D. $\text{SnC}{{\text{l}}_{2}}+\text{HgC}{{\text{l}}_{2}}\to \text{SnC}{{\text{l}}_{4}}+\text{Hg}$:
The oxidation states of elements in reactants side:
- The oxidation state of chlorine is -1.
So, the oxidation state of tin $\left( \text{Sn} \right)$ will be $\left[ \text{x}+\left( 2\times -1 \right) \right]=0$ or +2.
- The oxidation state of chlorine is -1.
So, the oxidation state of mercury $\left( \text{Hg} \right)$ will be $\left[ \text{x}+\left( 2\times -1 \right) \right]=0$ or +2.
The oxidation state of elements in products side:
- The oxidation state of chlorine is -1.
So, the oxidation state of tin $\left( \text{Sn} \right)$ will be $\left[ \text{x}+\left( 4\times -1 \right) \right]=0$ or +4.
- The oxidation state of elemental mercury will be 0.
As, there is a change in oxidation states of elements like tin from +2 to +4 and mercury from +2 to 0 while undergoing the reaction. So, it is a redox reaction.

$\text{SnC}{{\text{l}}_{2}}+\text{HgC}{{\text{l}}_{2}}\to \text{SnC}{{\text{l}}_{4}}+\text{Hg}$ is a redox reaction, the correct option is option ‘d’.

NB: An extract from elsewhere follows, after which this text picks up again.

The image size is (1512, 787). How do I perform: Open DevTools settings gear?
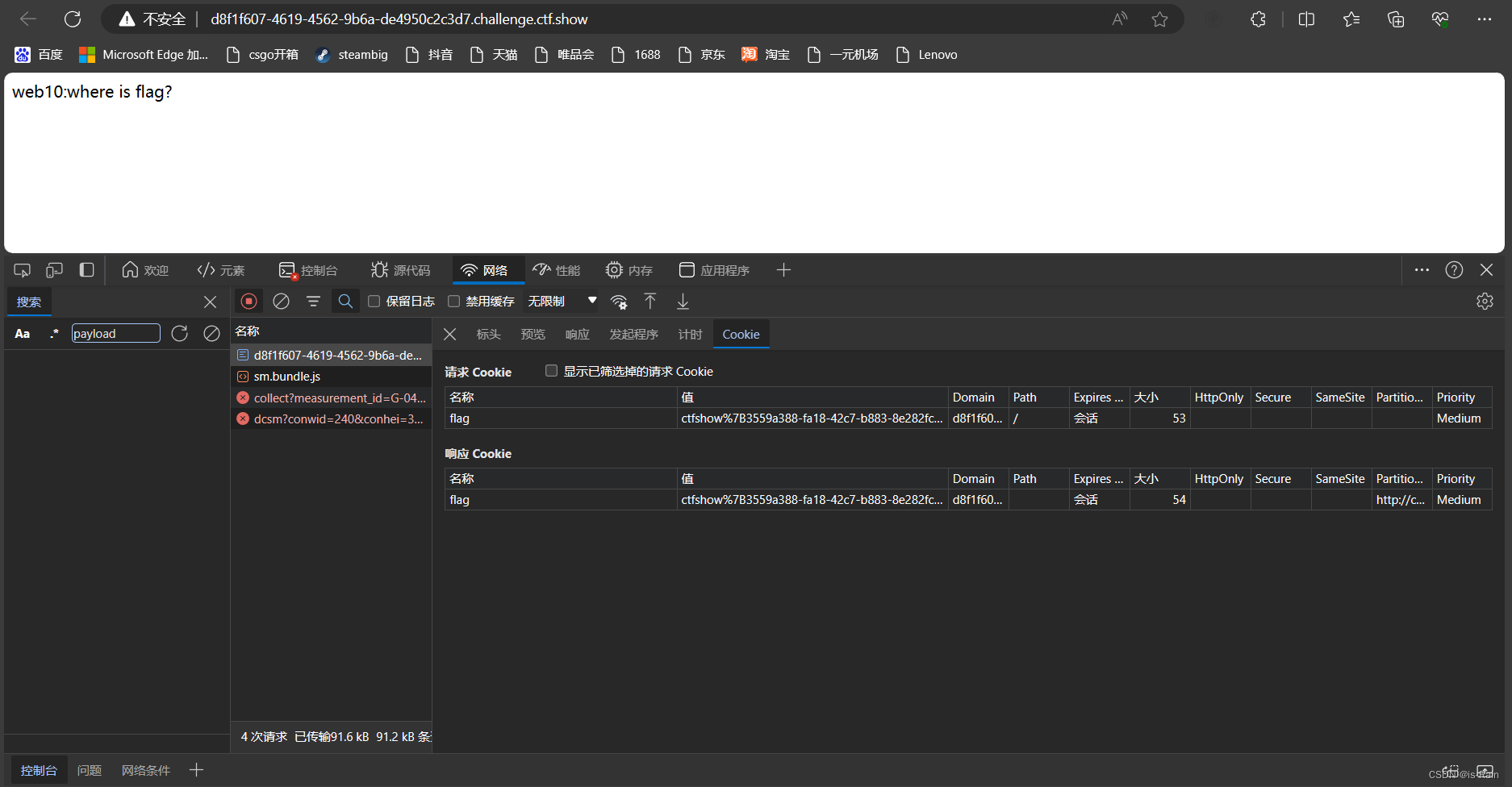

Note: Here, in the reaction, tin undergoes an oxidation reaction. The oxidation state is increased from +2 to +4. On the other hand, mercury had undergone a reduction reaction. As, the oxidation state is decreased from +2 to 0. In a redox reaction, one will undergo oxidation and another will undergo reduction. This is a rule.